В общем, есть вещи, которые для меня никогда не будут нормальными - всегда удивительными. Так же я прекрасно понимаю в Сибири, что мне не нравится в людях и в способе жизни. Но я на Сибирь никогда не обижался. Я прожил там основную часть жизни - самую главную и самую счастливую.

- Вы в лучах славы, но все же вас трудно представить человеком, которого может затронуть звездная болезнь...

- На самом деле слава, популярность - это очень, очень непросто. Становясь известным, человек многого лишается, он теряет близких людей, остается один, и самое главное - утрачивает свободу, к чему мы все должны стремиться.
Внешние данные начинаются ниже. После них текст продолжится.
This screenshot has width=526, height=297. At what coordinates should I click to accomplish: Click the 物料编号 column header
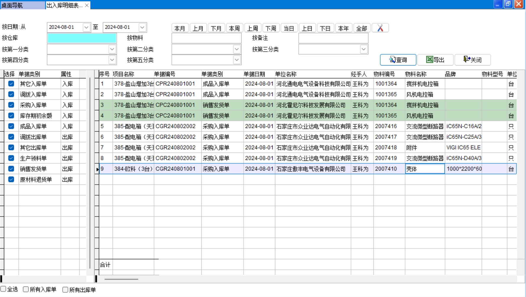pyautogui.click(x=384, y=74)
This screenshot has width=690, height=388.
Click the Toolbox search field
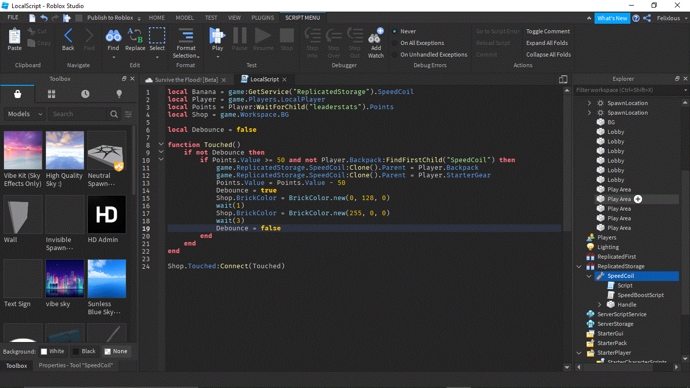tap(81, 114)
Например, я сегодня знаю, что будет в моей жизни завтра, послезавтра или через месяц и даже через полгода, все мои спектакли и гастроли расписаны на несколько лет вперед. И тогда, спрашивается, если я знаю, что со мной будет завтра, зачем мне это завтра проживать?

Досье. Евгений Гришковец - родился в 1966 году в Кемерово. Окончил филологический факультет Кемеровского государственного университета. В 1991 году в Кемерово создал студенческий театр “Ложа”, где поставил десять спектаклей. С 1998 года живет в Калининграде. Автор пьес “Как я съел собаку”(1997, лауреат национальной премии “Золотая маска” в двух номинациях), “ОдноврЕмЕнно”, “Город”, “Зима”, “Записки русского путешественника”, “Дредноуты”, “По По”. Моноспектакли Гришковца в последние годы участвовали во многих международных театральных фестивалях.